Banyak Gagal Paham atas NU, Untung Ada Jasa Gus Dur!

gus dur di krapyak

Jadi warga NU memang serba salah. Dari dulu semenjak Hadrotusysyeikh KH Hasyim Asy’ari dan ulama lainnya mendirikan NU atas restu Syaikhona Kholil ( ulama madura, guru ulama nusantara) NU tak lepas dari kesalahpahaman oleh pihak luar. Banyak yang gagal paham atas NU.

Mungkin tidak banyak yang tahu bahwa salah satu alasan, meskipun tak terlalu penting, berdirinya NU adalah akibat dari pihak umat Islam modernis yang memandang sebelah mata para kiai yang dikira kolot, jumud, dan anti pembaharuan. Ini bisa dilihat ketika kelompok mereka tidak menyertakan para kiai dalam wakil konferensi umat Islam sedunia pada saat itu.

Bacaan Lainnya

Untuk mewadahi kekecewaan ini akhirnya para kiai membentuk komite sendiri. Selanjutnya NU juga semakin dipinggirkan di era orde baru masa kepemimpinan Soeharto. Padahal semua tahu dan ini fakta sejarah bahwa yang mendorong majunya Soeharto ke puncak kepemimpinan nasional adalah berkat dukungan kelompok muda NU waktu itu yang dipimpin oleh Subhan ZE, beliau Wakil Ketua MPRS masa peralihan orde lama ke orde baru. Dan kenyataannya, Subhan ZE mati secara mesterius saat beliau di Makkah.

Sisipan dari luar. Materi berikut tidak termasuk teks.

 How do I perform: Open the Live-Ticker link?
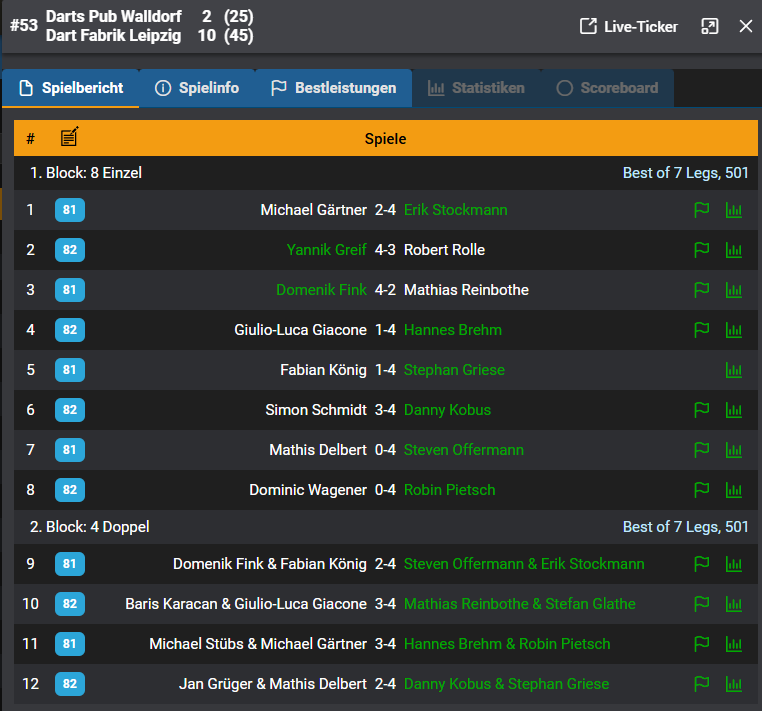(629, 26)
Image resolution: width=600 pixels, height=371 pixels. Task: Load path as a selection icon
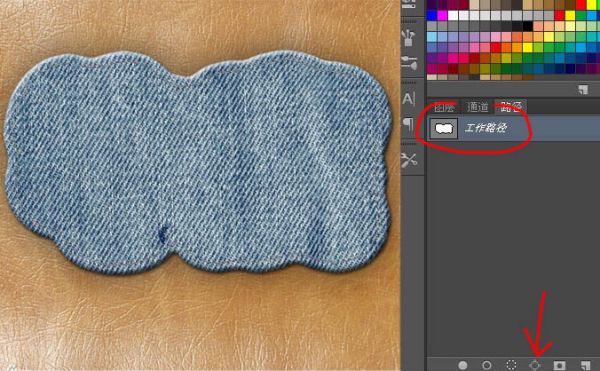[x=511, y=365]
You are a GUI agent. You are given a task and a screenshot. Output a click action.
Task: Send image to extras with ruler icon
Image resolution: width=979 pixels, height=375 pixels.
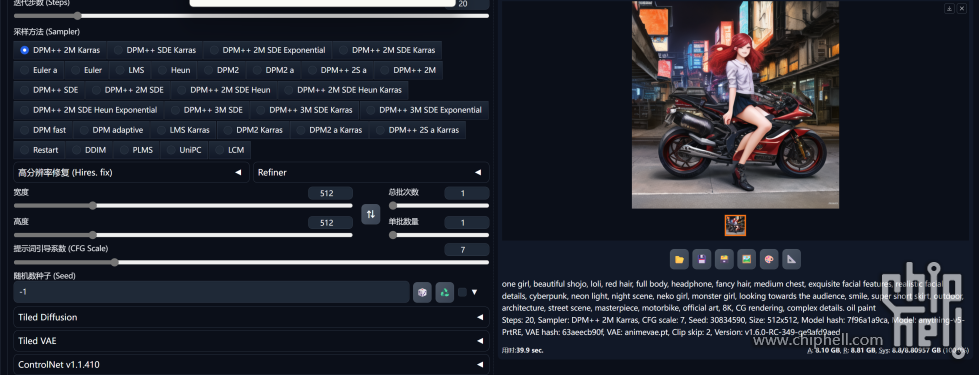[x=792, y=259]
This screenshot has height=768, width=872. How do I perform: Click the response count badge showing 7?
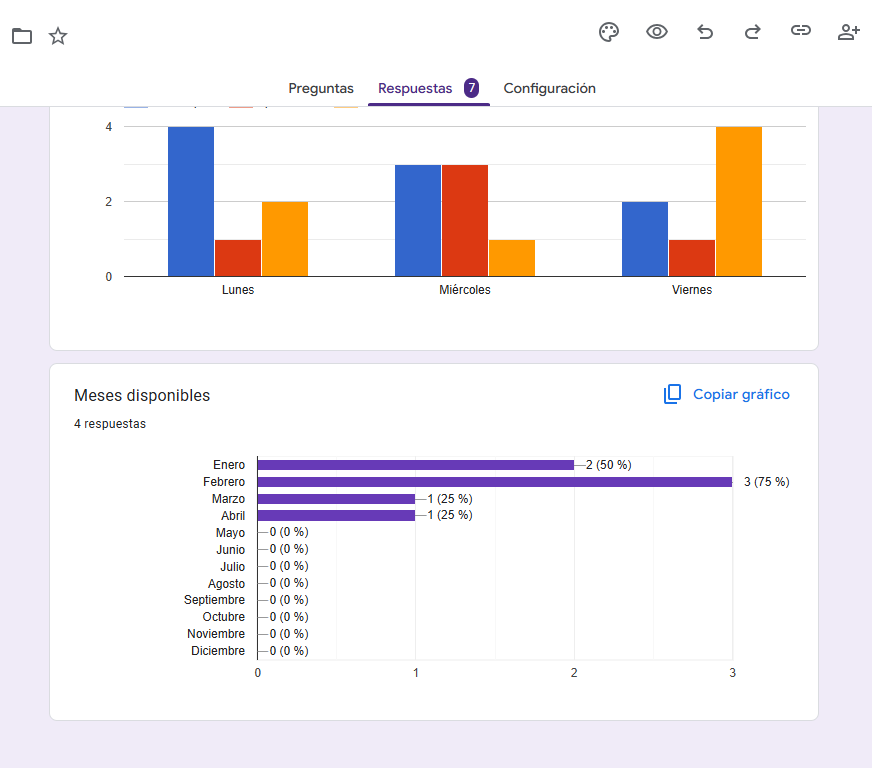point(471,88)
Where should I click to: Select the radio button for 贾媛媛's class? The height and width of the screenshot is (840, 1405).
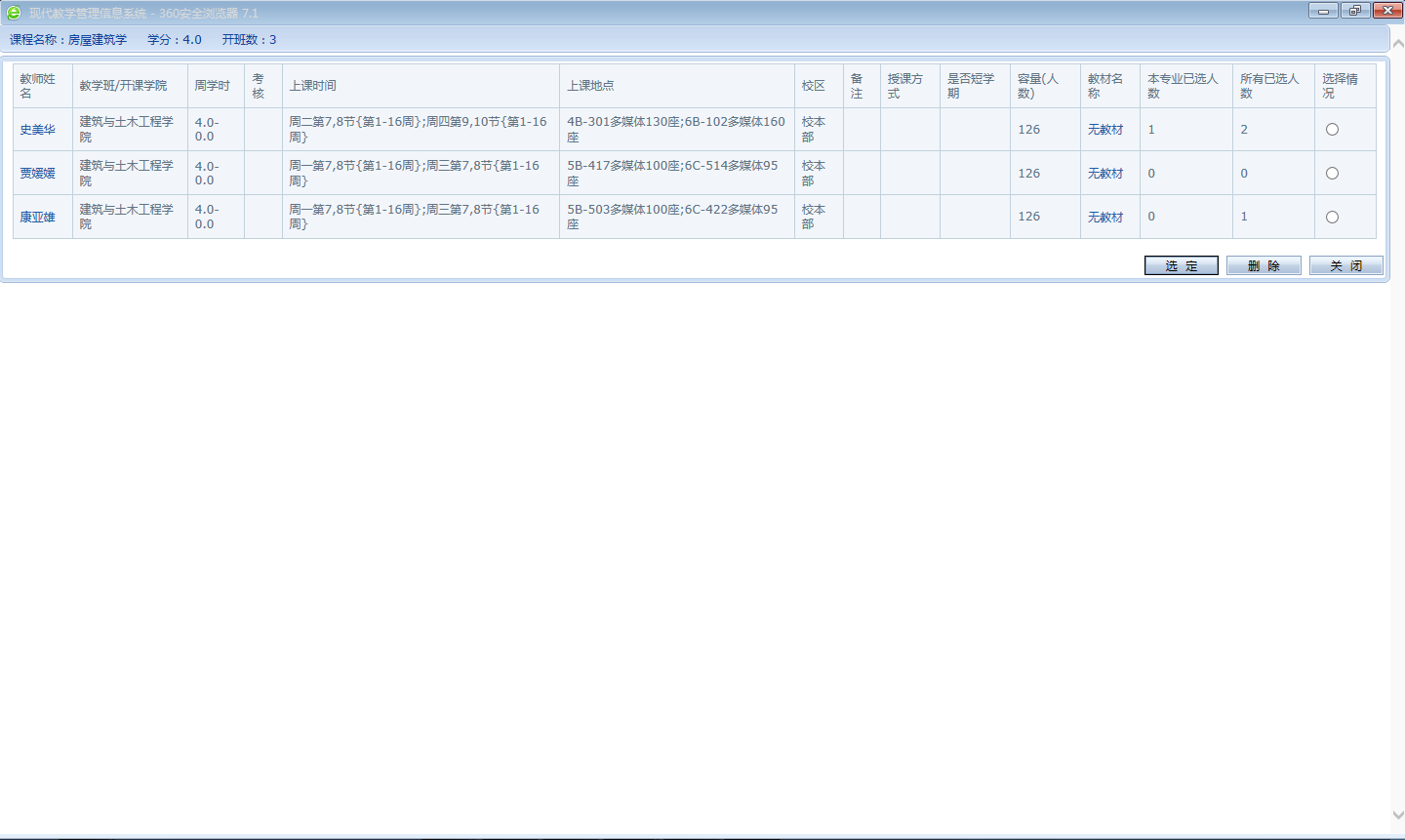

Ketidakberpihakan semua pihak terhadap NU dan pesantren terus berlanjut di masa masa kepemimpinan Pak Harto. Di Jakarta, mungkin gak banyak yang dengar. Dulu, di daerah-daerah kalo ada pegawai Depag yang diindikasi NU tulen nasibnya akan tragis, dia akan dimutasi ke daerah pelosok.

Begitu juga nasib pesantren yang tak tersentuh bantuan sedikitpun dari pemerintah. Bisa dibayangkan bagaimana keluaran (out put) pesantren bisa bicara pebih banyak soal-soal di luar agama jika lembaga pendidikannya dibiarkan hidup segan mati tak mau.

Belum lagi kalau saat pemilu, warga NU yang segitu banyaknnya hanya dibutuhkan sebagai vote getter belaka dari partai-partai pemilu. Begitu selesai, ditinggal selamat jalan. Makanya saat itu ada ungkapan, kalau warga NU ketika pemilu hanya sebagai pendorong mobil, begitu jalan ditinggal.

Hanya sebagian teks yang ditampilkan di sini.